後遺症で倦怠感がひどく、解熱してからも1週間くらい寝ていた。
仕事は2週間のロスである。
さて、仕事始めに市場に行くことにした。
「古書・面白半分」は開業して間もない古本屋であるが、開業したばかりの古物商あるあるとして、仕入れが思うようにいかず、在庫が足りないという問題が起こっている。
解決策としては、
・市場の数を増やす
・一つの市場で落札する品数を増やす
・買取の広告を出す
などがあげられる。
古物市場は日本各地に無数に存在しているが、私は現在のところ1~2ヶ所の市場にしか出入りしておらず、この数を増やすことがまずは一つ。
そして、一つの市場でがんばって気合いを入れて、大量に落札するというチカラ技も必要になってくるだろう。
まずはチカラ技を発揮して、大量に、他の参加業者が引くくらいに大量に落札してやろうと、超絶ウルトラ気合いを入れて市場に向かった。
満員電車に揺られ、最寄り駅の自販機でエナジードリンクを補給するという不健康ムーブは、私の市場参加のルーティーンだ。
さあ、火に薪がくべられた。
心は燃える、気持ちは高ぶる。
さて、会場入りして、1ヶ月ぶりの市場が始まった。
最初に、侯爵・鍋島直大が大正4年(1915年)に書いた書状を落札できた。
鍋島直大は、最後の佐賀藩主で、鍋島直正(斉正、閑叟)の息子にあたる。
「これ以上は出せぬ」という価格よりは安く落札できたので、ホッと一安心した。
あとは、それほど高価ではない和本を少しと、明治から昭和戦前期の賞状やポスターなどを落札。

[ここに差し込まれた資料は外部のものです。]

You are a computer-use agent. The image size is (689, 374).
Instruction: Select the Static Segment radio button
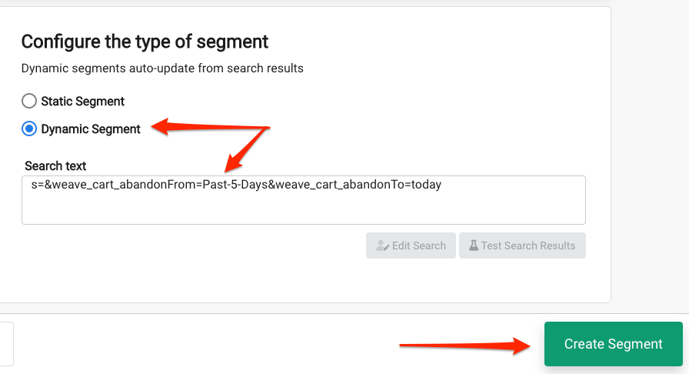click(x=29, y=102)
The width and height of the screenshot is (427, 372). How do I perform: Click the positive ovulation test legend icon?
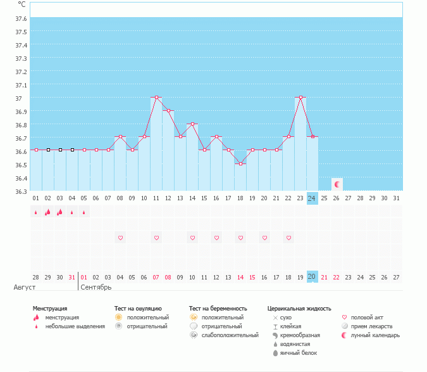[118, 317]
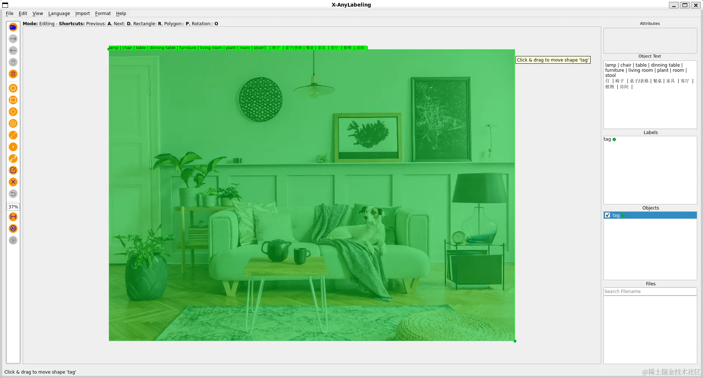Go to previous image arrow
Screen dimensions: 703x378
(x=13, y=51)
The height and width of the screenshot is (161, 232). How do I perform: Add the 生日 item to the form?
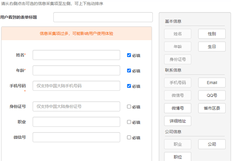click(212, 47)
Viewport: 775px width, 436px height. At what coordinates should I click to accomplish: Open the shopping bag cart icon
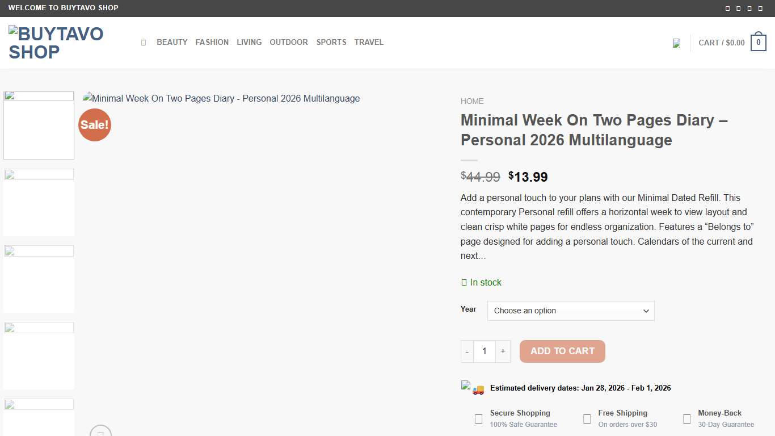coord(758,42)
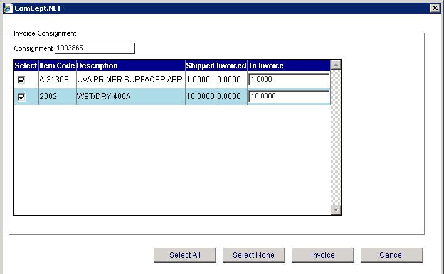Click the Description column header
Screen dimensions: 444x274
click(97, 66)
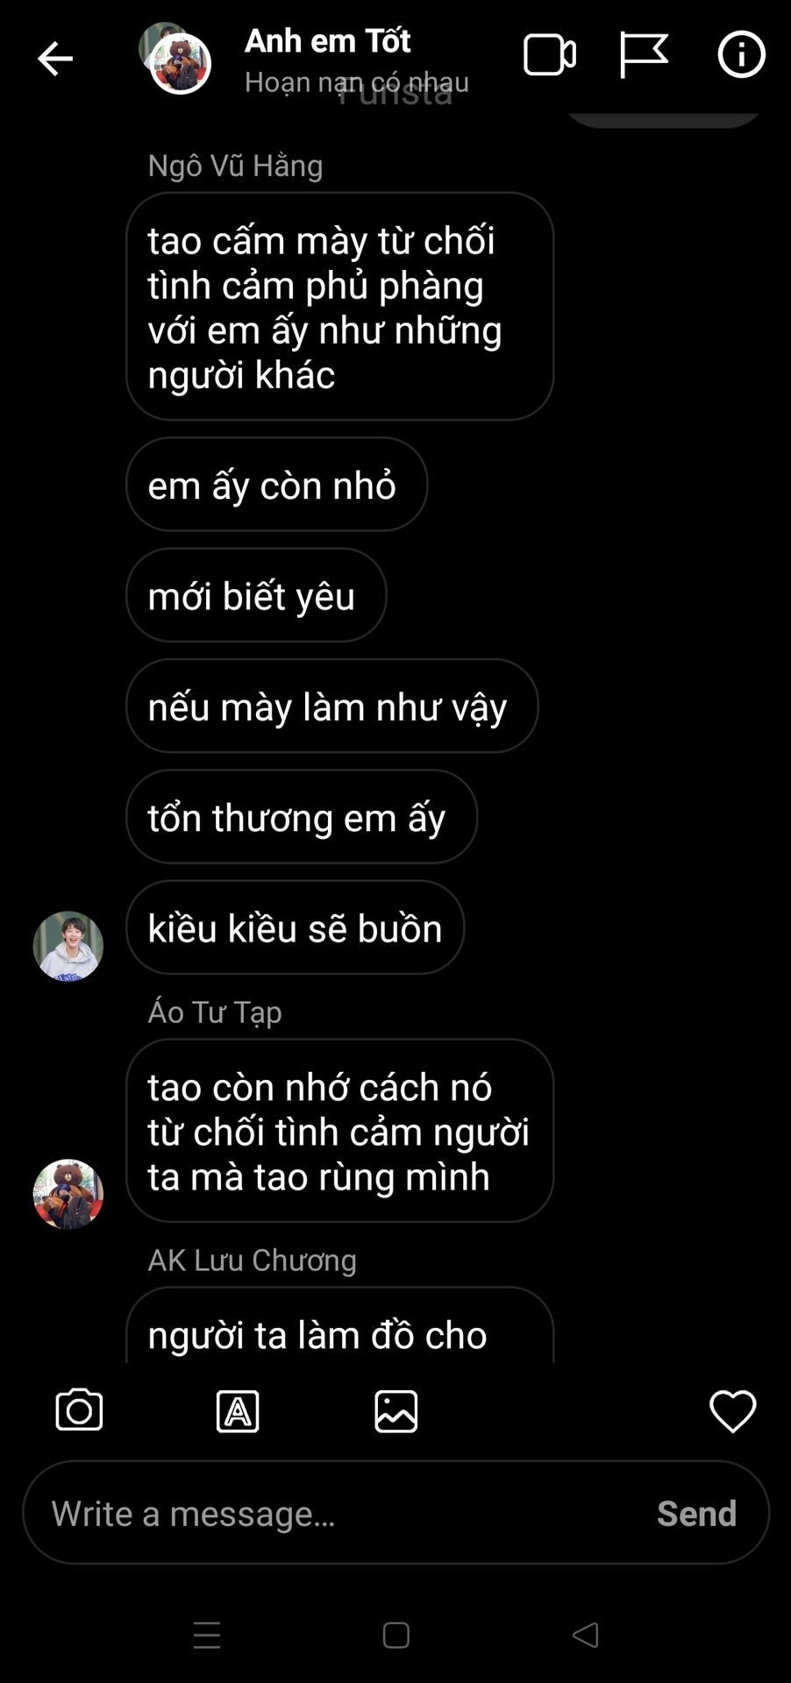Tap the back arrow icon

[x=54, y=59]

しかし、在庫枯渇に困窮している私としては、こんなものでは足りないのである。
もっと大量に落札せねば、と思っていた。
すると、江戸時代から明治時代にかけて書かれた和本、主に医学書が、大量に、それこそ数百冊ほど、目の前に出品された。
それらの和本には、図書館の本にあるようなラベルが貼られていたので、医学史の研究者から仕入れた品であろう、と推測された。
とりま、これは欲しいと思った。
ましてや、こちらは在庫困窮者である。
医学書のセリが始まった。
するとどうだろう、3~4人のいわゆる強い業者の方々が、それらの和本を、ものすげえ高値で入札し、競り合い、次々と落札していった。
まるで「殴り合い」のような修羅場である。
強い業者とは、豊富な資金を持ち、お得意様の顧客をたくさん抱えている販売力のある業者のことである。

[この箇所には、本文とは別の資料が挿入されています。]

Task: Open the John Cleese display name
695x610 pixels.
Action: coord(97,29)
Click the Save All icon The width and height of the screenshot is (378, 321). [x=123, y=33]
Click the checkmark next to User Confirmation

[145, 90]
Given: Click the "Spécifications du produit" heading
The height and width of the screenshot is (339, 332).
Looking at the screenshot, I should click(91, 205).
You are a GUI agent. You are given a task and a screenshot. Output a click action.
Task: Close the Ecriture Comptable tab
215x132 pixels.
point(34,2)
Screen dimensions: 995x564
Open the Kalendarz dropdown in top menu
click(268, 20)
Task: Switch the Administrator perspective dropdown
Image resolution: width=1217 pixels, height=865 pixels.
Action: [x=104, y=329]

資金と販売力にすぐれた強い業者は、それだけ高値で良品を落札できるというわけである。
私は「ほかの業者が引くくらいの勢いで大量に落札してやろう」
と意気込んで会場入りしたはずであった。
しかし、あたかもライオンたちが獲物の肉を奪い合うような「殴り合い」に直面し、逆にドン引きし、一度もそれらの医学書に入札することはできなかった。
資金で負け、販売力でも負けているわけだが、なにより完全に気持ちで負けたのである。
どうせ入札しても落札できんから早く終わってくれねえかな~、などと、ライオンに負けたハイエナのような、情けないことを考えていた。
疲れ切ったハイエナこと私は、それでも落札できた鍋島直大の書状などを抱えて、会場をあとにした。
今回の市場の反省点。
・医学書は仕方ないが、それでももっとたくさん入札・落札できたはず。次はもっとたくさん落札するべし。
・医学書をめぐって「殴り合う」強い業者に圧倒されてしまった。自分も「殴り合い」に参加するくらいの気持ちが大切であろう。